Dans les catégories du sensible

« Si l’on imagine une maison composée d’un sous-sol, d’un rez-de-chaussée et d’un premier, et destinée à recevoir à chaque étage des gens d’un rang social différent, et si l’on compare la condition humaine à cette maison, on fait, hélas ! cette ridicule constatation que la plupart préfèrent habiter le sous-sol de leur propre maison. Tout homme, par la synthèse d’âme et de corps qu’il est, est destiné à être esprit ; cet assemblage est sa demeure ; mais il préfère habiter le sous-sol, c’est-à-dire dans les catégories du sensible. Et il ne se contente pas d’y habiter ; bien plus, il s’y plaît au point qu’il se fâche si on lui propose d’occuper le bel étage libre et à sa disposition – car il demeure bien dans sa propre maison. »

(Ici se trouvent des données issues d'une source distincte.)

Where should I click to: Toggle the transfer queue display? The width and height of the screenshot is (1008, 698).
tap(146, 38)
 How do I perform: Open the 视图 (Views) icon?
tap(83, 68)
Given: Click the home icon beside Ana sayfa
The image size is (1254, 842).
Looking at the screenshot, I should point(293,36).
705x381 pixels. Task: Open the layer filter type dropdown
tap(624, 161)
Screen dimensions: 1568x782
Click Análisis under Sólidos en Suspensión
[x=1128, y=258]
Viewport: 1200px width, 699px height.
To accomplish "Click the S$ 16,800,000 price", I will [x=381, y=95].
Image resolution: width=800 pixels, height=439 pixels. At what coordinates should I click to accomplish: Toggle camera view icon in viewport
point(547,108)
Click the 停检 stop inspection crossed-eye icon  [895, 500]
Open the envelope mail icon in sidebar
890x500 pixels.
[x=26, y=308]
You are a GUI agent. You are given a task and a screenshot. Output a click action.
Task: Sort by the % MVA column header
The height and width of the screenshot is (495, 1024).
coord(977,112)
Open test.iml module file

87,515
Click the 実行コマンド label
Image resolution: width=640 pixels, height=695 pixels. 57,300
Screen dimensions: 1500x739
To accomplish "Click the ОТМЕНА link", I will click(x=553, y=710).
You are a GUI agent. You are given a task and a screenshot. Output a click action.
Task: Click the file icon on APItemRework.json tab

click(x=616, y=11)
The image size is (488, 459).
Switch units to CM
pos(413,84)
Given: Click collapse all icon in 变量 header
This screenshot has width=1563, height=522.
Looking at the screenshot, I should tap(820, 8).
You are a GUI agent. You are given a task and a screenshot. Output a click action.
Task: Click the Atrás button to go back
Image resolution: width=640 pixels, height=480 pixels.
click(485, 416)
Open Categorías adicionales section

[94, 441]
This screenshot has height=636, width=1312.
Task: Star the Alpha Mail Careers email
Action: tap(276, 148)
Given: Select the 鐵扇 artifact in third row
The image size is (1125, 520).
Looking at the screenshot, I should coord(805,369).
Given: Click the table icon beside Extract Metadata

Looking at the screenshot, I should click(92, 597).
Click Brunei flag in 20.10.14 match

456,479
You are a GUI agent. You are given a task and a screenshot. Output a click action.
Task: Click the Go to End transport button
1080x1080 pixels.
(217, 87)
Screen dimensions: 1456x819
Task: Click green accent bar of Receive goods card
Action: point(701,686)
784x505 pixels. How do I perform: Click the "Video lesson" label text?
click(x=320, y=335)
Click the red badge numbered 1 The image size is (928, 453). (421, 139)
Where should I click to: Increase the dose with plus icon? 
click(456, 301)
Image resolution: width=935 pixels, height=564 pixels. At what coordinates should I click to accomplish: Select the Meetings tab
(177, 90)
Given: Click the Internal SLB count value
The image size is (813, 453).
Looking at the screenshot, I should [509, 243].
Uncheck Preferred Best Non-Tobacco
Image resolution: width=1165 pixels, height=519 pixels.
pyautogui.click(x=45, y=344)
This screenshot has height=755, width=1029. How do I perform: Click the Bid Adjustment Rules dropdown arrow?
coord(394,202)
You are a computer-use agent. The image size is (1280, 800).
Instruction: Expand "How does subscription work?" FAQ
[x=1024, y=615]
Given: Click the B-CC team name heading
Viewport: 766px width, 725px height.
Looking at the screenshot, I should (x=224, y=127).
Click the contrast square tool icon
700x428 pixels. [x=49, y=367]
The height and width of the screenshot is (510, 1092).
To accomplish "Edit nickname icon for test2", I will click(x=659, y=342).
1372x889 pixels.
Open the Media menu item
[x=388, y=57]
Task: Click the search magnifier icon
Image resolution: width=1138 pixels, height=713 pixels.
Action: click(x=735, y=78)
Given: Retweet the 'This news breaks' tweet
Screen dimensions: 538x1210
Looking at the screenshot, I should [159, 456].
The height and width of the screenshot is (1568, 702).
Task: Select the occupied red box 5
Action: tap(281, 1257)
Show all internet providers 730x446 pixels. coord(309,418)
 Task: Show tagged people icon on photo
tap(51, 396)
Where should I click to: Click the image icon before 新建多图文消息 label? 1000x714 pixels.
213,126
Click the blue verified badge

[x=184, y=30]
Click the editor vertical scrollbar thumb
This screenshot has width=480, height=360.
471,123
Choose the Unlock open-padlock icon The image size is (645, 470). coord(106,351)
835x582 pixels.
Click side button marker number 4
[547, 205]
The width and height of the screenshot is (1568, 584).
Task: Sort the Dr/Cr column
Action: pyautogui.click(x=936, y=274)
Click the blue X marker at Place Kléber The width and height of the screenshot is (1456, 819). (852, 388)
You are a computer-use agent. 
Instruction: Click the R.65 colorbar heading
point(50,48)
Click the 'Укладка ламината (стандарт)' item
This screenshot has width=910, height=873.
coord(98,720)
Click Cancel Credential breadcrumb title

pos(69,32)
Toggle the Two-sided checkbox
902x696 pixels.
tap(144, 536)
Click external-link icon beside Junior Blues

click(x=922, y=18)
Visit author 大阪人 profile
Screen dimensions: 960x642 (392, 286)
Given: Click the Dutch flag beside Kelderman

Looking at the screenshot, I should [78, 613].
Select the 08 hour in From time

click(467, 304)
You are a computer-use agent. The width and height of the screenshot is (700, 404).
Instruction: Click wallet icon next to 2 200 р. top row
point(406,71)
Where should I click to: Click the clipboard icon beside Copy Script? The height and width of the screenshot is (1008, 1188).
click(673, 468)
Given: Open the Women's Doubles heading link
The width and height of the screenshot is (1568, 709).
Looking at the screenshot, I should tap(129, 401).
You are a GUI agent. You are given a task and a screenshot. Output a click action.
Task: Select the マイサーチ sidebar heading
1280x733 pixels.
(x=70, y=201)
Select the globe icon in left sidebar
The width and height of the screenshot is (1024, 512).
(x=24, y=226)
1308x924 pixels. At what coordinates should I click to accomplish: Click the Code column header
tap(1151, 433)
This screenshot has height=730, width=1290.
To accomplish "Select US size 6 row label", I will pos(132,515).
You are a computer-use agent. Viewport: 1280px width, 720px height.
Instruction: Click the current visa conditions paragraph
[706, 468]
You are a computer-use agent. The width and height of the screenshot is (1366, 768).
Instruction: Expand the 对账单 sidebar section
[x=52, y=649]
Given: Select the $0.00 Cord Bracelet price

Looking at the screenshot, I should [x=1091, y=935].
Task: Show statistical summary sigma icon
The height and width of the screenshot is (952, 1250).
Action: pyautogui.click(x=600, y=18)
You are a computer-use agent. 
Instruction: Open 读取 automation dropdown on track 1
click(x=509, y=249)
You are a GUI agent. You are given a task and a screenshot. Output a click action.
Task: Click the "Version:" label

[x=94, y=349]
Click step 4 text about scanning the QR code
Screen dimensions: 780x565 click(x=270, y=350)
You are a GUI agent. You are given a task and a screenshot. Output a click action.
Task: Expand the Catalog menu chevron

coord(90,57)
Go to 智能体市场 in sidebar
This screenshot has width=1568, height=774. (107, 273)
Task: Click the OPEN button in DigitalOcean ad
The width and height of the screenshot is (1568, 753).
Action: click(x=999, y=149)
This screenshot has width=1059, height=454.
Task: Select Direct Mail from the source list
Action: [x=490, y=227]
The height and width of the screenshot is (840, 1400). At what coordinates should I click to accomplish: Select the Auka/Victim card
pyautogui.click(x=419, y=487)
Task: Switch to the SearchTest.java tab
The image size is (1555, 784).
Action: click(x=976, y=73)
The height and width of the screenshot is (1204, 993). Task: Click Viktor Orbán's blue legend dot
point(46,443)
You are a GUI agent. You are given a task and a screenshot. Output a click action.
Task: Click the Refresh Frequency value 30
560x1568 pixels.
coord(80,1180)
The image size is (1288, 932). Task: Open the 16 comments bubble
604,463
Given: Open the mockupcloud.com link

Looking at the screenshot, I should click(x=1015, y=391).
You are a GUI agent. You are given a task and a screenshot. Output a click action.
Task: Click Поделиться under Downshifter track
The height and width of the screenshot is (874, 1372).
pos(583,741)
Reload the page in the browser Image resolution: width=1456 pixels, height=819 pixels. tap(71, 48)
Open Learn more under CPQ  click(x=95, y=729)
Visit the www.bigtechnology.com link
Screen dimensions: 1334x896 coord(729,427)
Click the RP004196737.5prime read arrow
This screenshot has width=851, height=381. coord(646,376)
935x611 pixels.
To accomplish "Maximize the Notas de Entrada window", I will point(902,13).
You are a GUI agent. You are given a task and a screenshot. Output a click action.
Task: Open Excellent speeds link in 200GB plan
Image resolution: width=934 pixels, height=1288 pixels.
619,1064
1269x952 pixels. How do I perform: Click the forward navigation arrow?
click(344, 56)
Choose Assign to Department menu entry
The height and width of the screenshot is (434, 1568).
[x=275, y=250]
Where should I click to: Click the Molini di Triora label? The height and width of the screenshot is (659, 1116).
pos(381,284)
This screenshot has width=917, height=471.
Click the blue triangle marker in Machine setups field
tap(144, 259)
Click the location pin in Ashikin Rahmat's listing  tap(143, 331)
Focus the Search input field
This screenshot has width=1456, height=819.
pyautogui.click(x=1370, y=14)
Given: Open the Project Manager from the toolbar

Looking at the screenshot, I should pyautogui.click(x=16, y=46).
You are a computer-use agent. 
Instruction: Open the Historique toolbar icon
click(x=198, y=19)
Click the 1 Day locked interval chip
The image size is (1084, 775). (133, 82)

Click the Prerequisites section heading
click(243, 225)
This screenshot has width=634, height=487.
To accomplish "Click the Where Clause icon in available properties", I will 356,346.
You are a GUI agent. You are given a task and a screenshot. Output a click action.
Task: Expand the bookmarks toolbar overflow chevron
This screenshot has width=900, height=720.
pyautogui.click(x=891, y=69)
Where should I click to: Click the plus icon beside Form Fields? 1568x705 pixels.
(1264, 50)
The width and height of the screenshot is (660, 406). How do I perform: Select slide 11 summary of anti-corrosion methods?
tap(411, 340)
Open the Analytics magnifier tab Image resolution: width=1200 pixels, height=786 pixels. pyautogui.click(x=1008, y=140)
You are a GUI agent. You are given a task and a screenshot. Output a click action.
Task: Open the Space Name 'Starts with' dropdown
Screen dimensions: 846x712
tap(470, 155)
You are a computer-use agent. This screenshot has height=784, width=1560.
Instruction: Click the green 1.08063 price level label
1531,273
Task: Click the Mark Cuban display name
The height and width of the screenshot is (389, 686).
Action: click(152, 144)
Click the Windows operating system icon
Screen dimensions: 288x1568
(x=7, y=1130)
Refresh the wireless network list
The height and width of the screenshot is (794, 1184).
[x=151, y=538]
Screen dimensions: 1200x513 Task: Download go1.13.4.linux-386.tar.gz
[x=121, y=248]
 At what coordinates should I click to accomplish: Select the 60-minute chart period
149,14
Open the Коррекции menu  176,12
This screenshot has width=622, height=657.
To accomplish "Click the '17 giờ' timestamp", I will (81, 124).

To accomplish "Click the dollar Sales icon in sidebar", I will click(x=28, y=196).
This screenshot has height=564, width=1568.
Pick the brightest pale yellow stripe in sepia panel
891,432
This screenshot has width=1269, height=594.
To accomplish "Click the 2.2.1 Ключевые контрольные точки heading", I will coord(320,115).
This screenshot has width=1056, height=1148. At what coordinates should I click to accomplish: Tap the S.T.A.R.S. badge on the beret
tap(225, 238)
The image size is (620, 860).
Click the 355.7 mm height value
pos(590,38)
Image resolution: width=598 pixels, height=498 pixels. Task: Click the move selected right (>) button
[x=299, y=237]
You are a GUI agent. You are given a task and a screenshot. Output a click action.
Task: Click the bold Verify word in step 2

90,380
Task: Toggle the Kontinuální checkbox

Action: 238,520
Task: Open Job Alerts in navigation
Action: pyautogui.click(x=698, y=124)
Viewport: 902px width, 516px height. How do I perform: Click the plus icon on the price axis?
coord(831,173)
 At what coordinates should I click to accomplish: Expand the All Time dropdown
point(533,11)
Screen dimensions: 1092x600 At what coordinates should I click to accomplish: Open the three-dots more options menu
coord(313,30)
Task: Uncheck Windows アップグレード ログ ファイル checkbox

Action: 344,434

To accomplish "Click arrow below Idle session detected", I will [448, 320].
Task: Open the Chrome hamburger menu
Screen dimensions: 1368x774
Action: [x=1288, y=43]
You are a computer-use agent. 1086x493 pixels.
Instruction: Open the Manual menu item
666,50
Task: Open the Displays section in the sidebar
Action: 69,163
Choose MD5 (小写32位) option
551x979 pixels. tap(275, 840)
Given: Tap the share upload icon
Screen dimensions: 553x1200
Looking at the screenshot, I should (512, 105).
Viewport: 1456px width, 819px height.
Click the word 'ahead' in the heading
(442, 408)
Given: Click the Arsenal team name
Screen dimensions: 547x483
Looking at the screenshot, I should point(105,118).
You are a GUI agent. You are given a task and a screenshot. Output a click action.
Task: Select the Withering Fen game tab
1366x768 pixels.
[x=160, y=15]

Soren Kierkegaard, La Maladie à la mort

3 réflexions au sujet de « Dans les catégories du sensible »

  1. je fais le pari de tenter d’habiter le rez de chaussée au moins pendant les 9 prochaines années … qui sait ?… si je m’y trouverais, retrouverais … si

  2. (sa constatation est , en effet, ridicule) je ne vois pas pourquoi on irait pas se balader dans les étages, sur le toit etc… (il y avait hier le ramoneur qui passait, avec son hérisson carré, j’ai trouvé ce travail funambulique) (grâce à Dieu (comme disait ma grand-mère) ce type-là mange les pissenlits par la racines et nous sommes biens vivants, merci bien) (pourquoi seulement les 9 prochaines années ???)